▸ **SHORT EXERCISE**
Write out the section of the Python issue page between "Issue 43625: CSV" and "Python's Developer Guide.", inclusive, substituting "archived" for "read-only".

▸ **PASSAGE GIVEN**
Issue 43625: CSV has_headers heuristic could be improved

➜

This issue tracker has been migrated to GitHub, and is currently read-only.
For more information, see the GitHub FAQs in the Python's Developer Guide.

This issue has been migrated to GitHub: https://github.com/python/cpython/issues/87791

classification

Title:	CSV has_headers heuristic could be improved
Type:	behavior	Stage:	resolved
Components:	Library (Lib)	Versions:	Python 3.11, Python 3.10

process

Status:	closed	Resolution:	fixed
Dependencies:		Superseder:
Assigned To:		Nosy List:	andrei.avk, ejacq, lukasz.langa, miss-islington, rhettinger, skip.montanaro
Priority:	normal	Keywords:	patch

Created on 2021-03-25 18:18 by ejacq, last changed 2022-04-11 14:59 by admin. This issue is now closed.

Files
File name	Uploaded	Description	Edit
csv.diff	skip.montanaro, 2021-03-25 21:03
hasheader.diff	skip.montanaro, 2021-06-29 12:18
2021-06-29-07-27-08.bpo-43625.ZlAxhp.rst	skip.montanaro, 2021-06-29 12:28

Pull Requests
URL	Status	Linked	Edit
PR 26939	merged	andrei.avk, 2021-06-28 20:51
PR 27494	merged	miss-islington, 2021-07-30 17:10

Messages (13)
msg389515 - (view)	Author: (ejacq)	Date: 2021-03-25 18:18
Here is an sample of CSV input: "time","forces" 0,0 0.5,0.9 when calling has_header() from csv.py on this sample, it returns false. Why? because 0 and 0.5 don't belong to the same type and thus the column is discarded by the heuristic. I think the heuristic will better work if rather than just comparing number types, it would also consider casting the values in this order int -> float -> complex. If the values are similar then consider this upgraded type as the type of the column. In the end, this file would be considered float columns with headers.
msg389528 - (view)	Author: Skip Montanaro (skip.montanaro) *	Date: 2021-03-25 21:03
I assume the OP is referring to this sort of usage: >>> sniffer = csv.Sniffer() >>> raw = open("mixed.csv").read() >>> sniffer.has_header(raw) False sigh I really wish the Sniffer class had never been added to the CSV module. I can't recall who wrote it (the author is long gone). Though I am responsible for the initial commits, it wasn't me or the main authors of csvmodule.c. As far as I know, it never really worked well. I can't recall ever using it. A simpler heuristic would be if the first row contains a bunch of strings and the second row contains a bunch of numbers, then the file has a header. That assumes that CSV files consist mostly of numeric data. Looking at has_header, I see this: for thisType in [int, float, complex]: I think this particular problem would be solved if the order of those types were reversed. The attached diff suggests that as well. Note that the Sniffer class currently contains no test cases, so that the test I added failed before the change and passes after doesn't mean it doesn't break someone's mission critical Sniffer usage. (Sorry, Raymond. My Github-foo is insufficient to allow me to fork, apply the diff and create a PR.)

▸ **DATASET SECTION**
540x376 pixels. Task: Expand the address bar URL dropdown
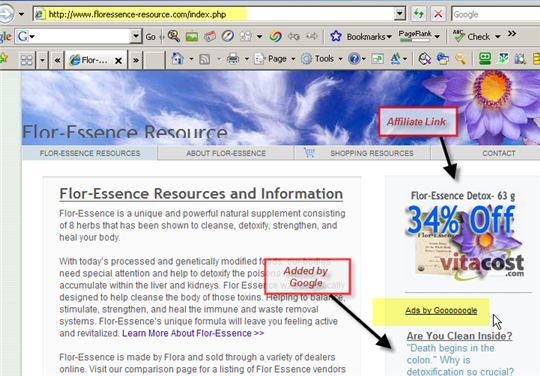tap(399, 14)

▸ **RESULT**
Issue 43625: CSV has_headers heuristic could be improved

➜

This issue tracker has been migrated to GitHub, and is currently archived.
For more information, see the GitHub FAQs in the Python's Developer Guide.